Required work: Copy exactly the lines starting at the one that contains "You are a computer-use agent." and running through the end of the material below. Exclude any pictures.
::::::::
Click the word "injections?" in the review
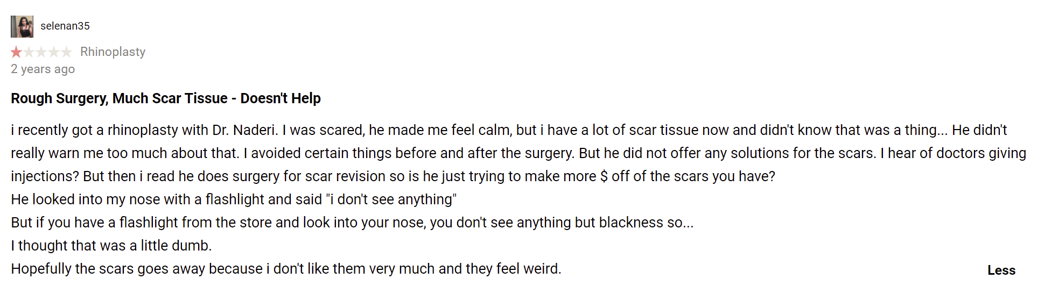This screenshot has width=1037, height=293. (45, 177)
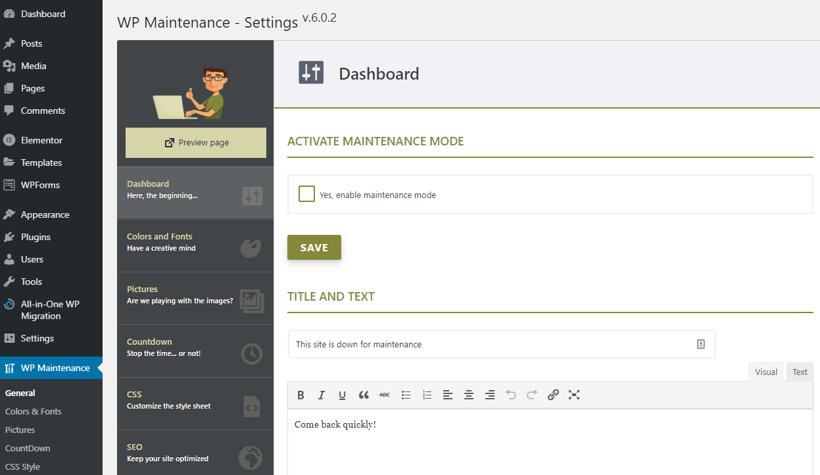Viewport: 820px width, 475px height.
Task: Toggle fullscreen editing mode
Action: pyautogui.click(x=574, y=395)
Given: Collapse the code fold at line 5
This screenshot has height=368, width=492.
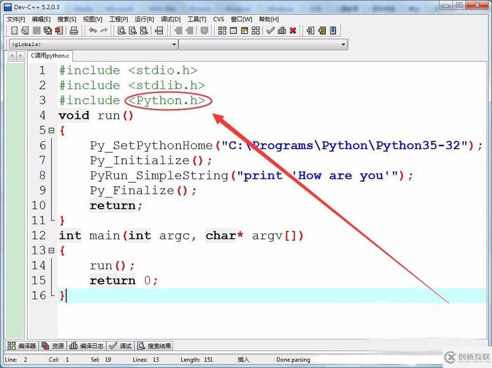Looking at the screenshot, I should pos(52,130).
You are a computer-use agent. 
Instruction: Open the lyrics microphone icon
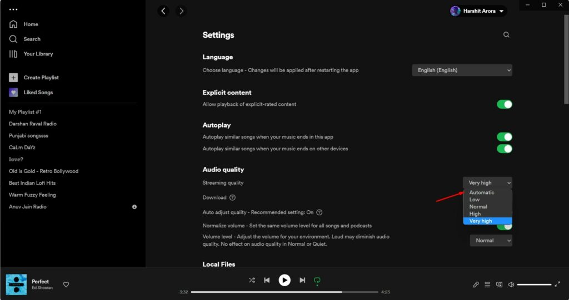click(x=476, y=284)
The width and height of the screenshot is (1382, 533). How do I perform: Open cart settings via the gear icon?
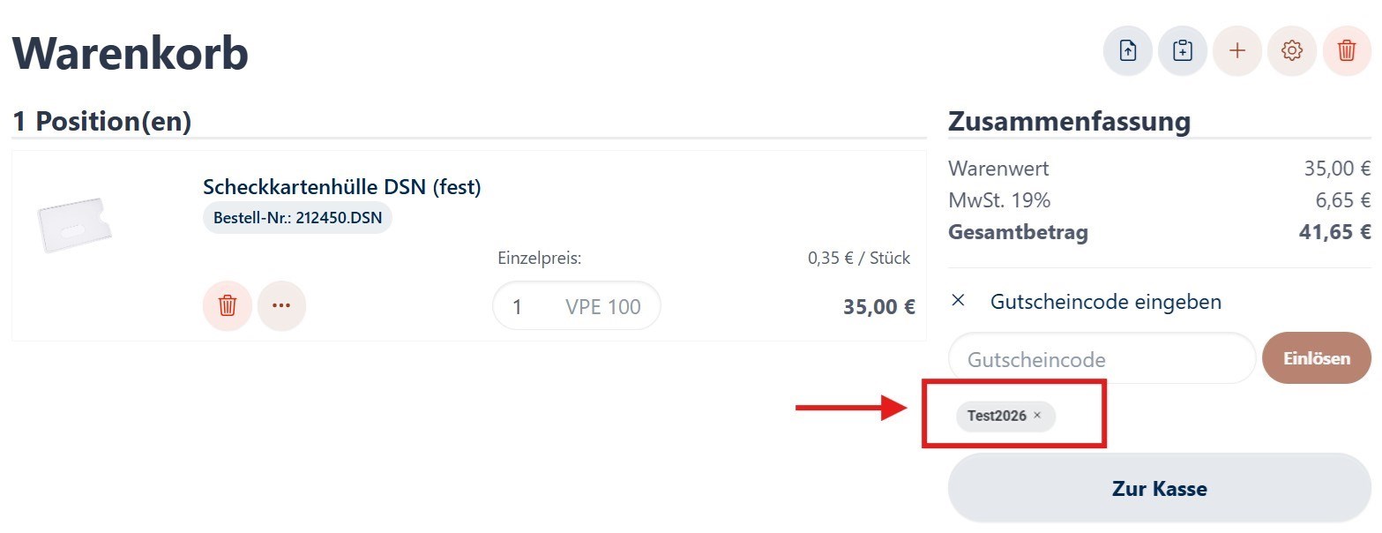tap(1291, 50)
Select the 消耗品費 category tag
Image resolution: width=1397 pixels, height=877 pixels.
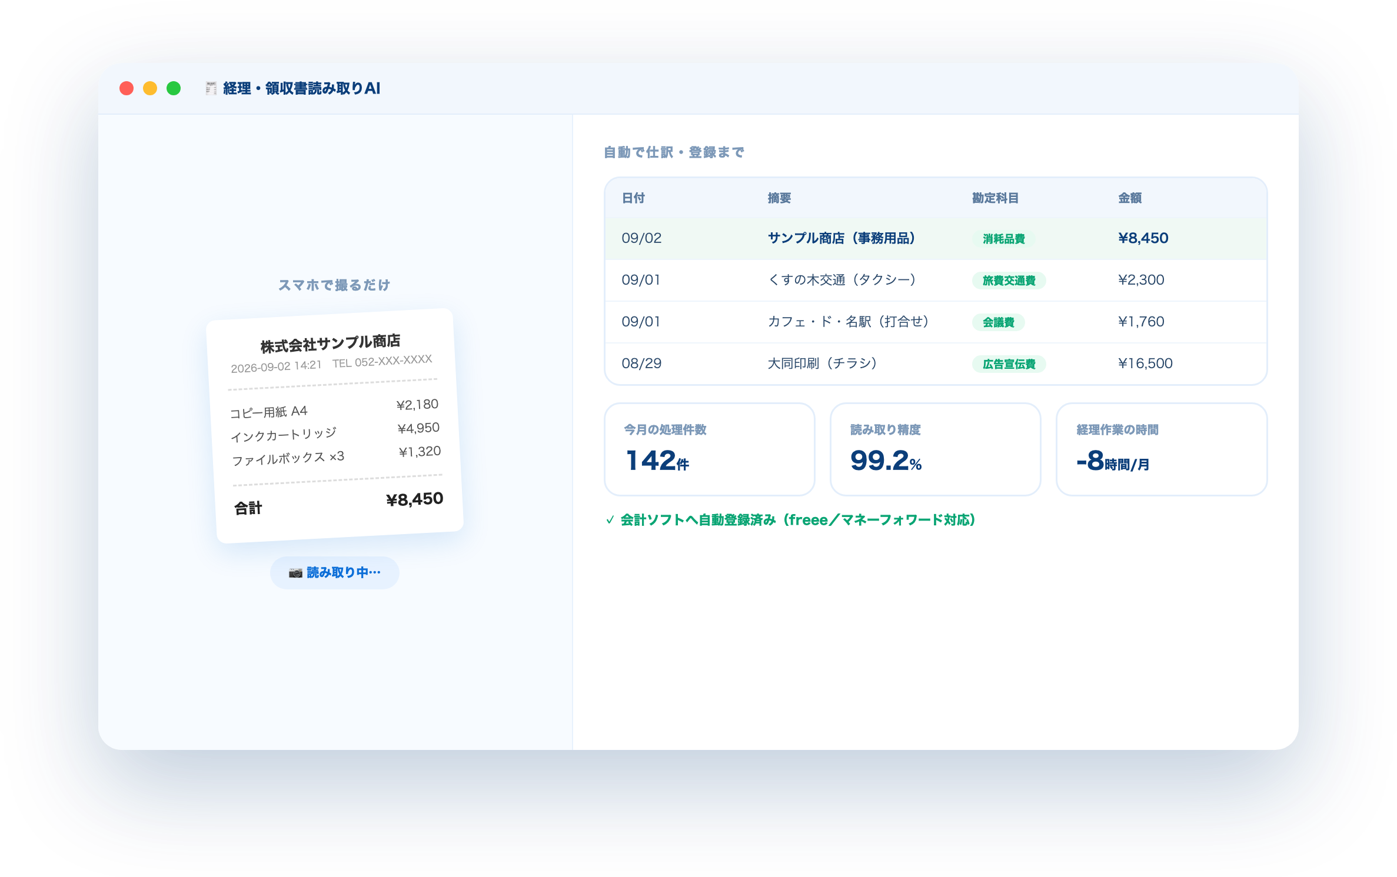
::::::::
Task solution:
You are a computer-use agent. 
Instruction: Open the lyrics microphone icon
click(x=476, y=284)
The width and height of the screenshot is (1382, 533). How do I perform: Open cart settings via the gear icon?
tap(1291, 50)
Select the 消耗品費 category tag
Image resolution: width=1397 pixels, height=877 pixels.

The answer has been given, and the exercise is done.